- The Centers for Disease Control and Prevention issued new guidance recommending indoor mask use in areas with high transmission rate on Tuesday.
- “There is potentially a way to get around it, and it may be that third immunization,” said Dr. Peter Hotez, co-director of the Center for Vaccine Development at Texas Children’s Hospital.
Dr. Peter Hotez told CNBC that while the Centers for Disease Control and Prevention's new Covid masking guidelines are "absolutely" necessary to battle the delta variant and surging cases, there might be an alternative to wearing masks indoors again.
"There is potentially a way to get around it, and it may be that third immunization," said Hotez, co-director of the Center for Vaccine Development at Texas Children's Hospital.
The vaccines are currently proving to hold up against symptomatic illness and against serious illness, ICU admissions and hospitalizations. Hotez, however, noted that the vaccines "are not holding up as well" when it comes to stopping asymptomatic transmission, because the delta variant is so highly contagious.

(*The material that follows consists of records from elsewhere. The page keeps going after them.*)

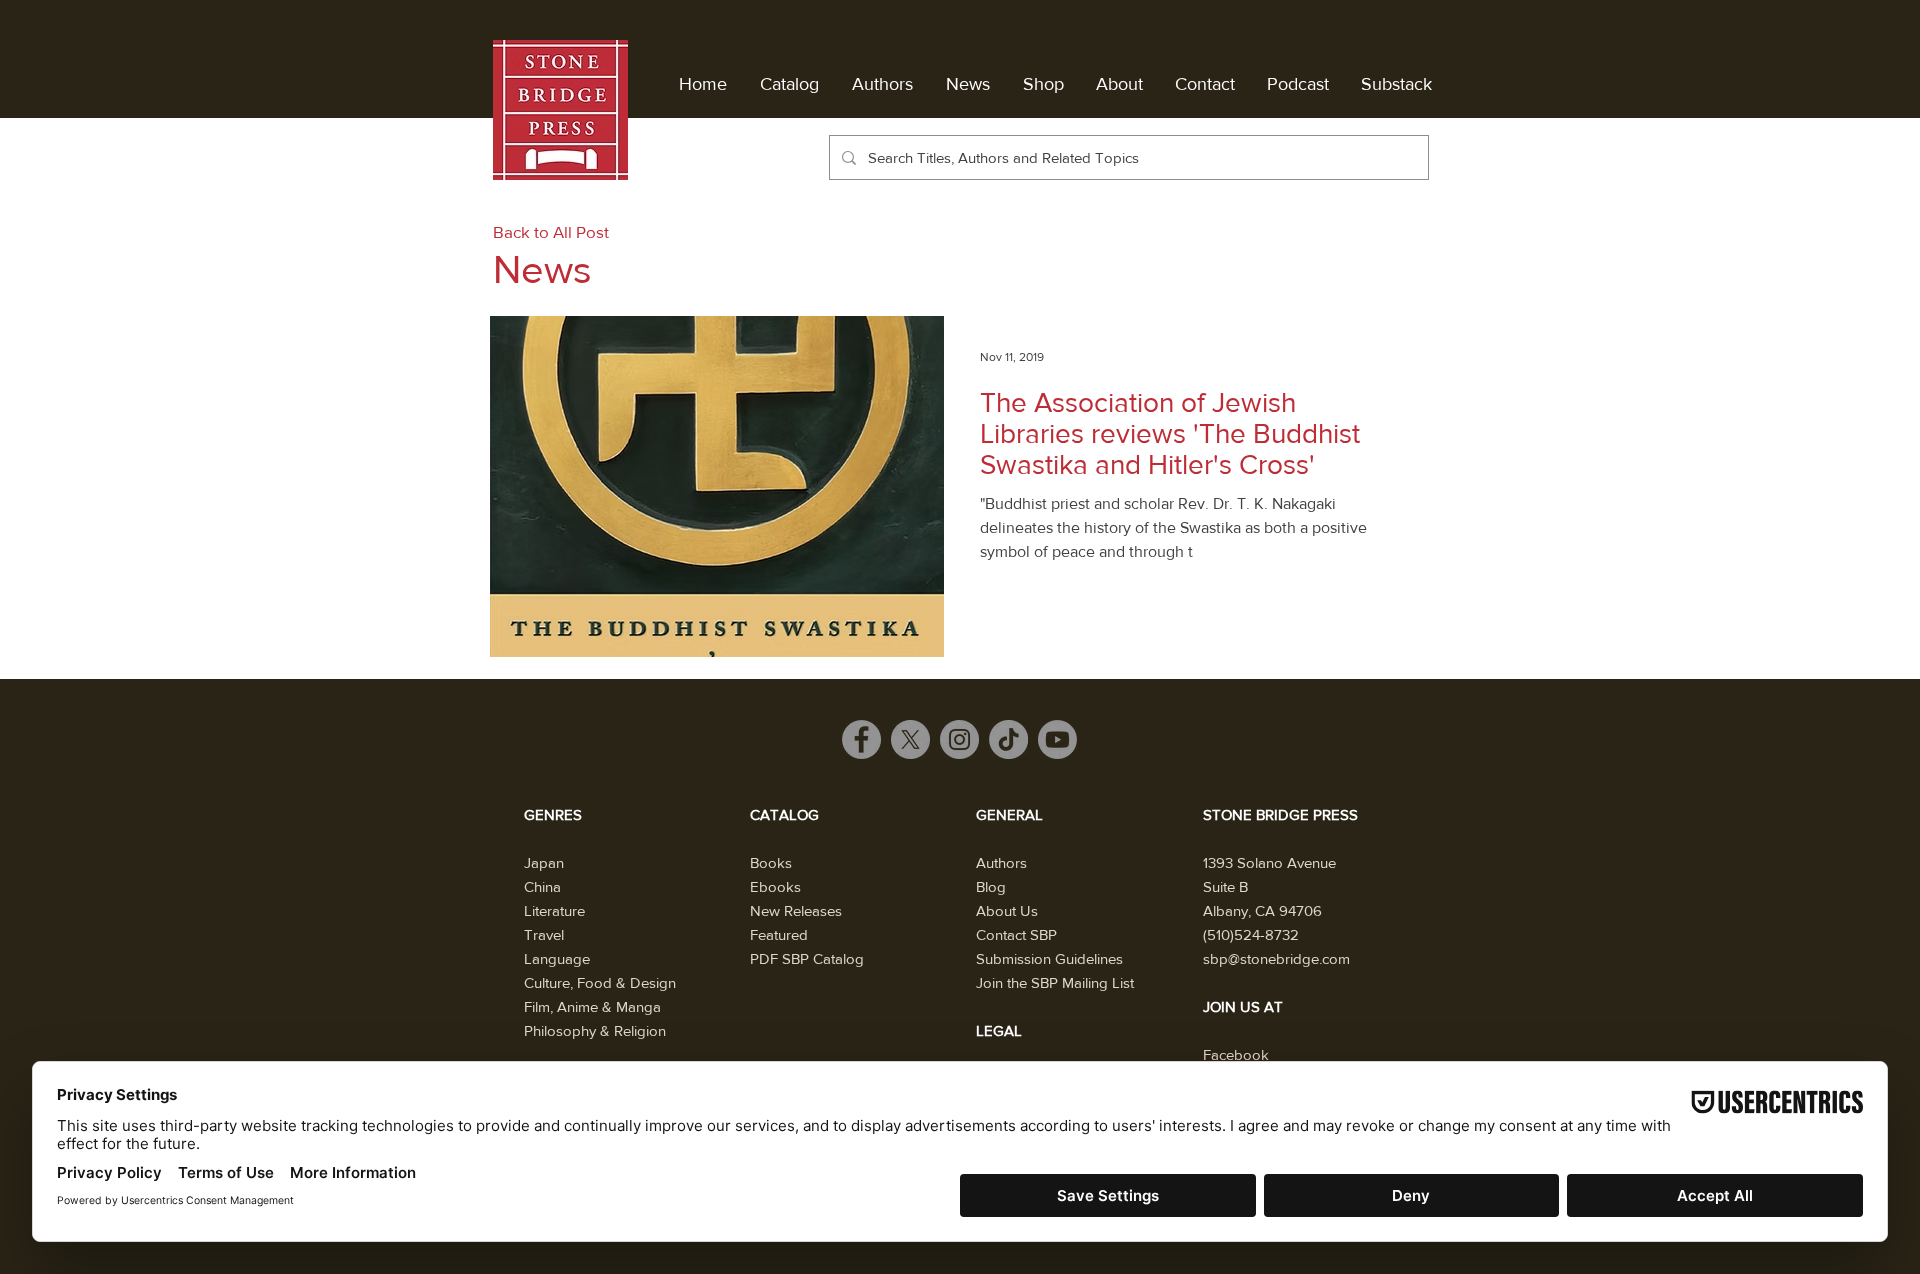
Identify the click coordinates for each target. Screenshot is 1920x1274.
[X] (910, 739)
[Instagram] (959, 739)
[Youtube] (1057, 739)
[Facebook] (861, 739)
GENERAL (1009, 814)
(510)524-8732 (1251, 934)
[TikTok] (1008, 739)
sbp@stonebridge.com (1276, 958)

New data shows that people infected with the delta strain can carry up to 1,000 times more virus in their nasal passages than those infected with the original strain.
CDC Director Rochelle Walensky said Tuesday recent studies show that those vaccinated individuals who do become infected with Covid have just as much viral load as the unvaccinated, making it possible for them to spread the virus to others.
Hotez explained to "The News with Shepard Smith" that the booster shot could increase the virus- neutralizing antibodies in people who have been vaccinated, and that is important because it could help stop asymptomatic transmission.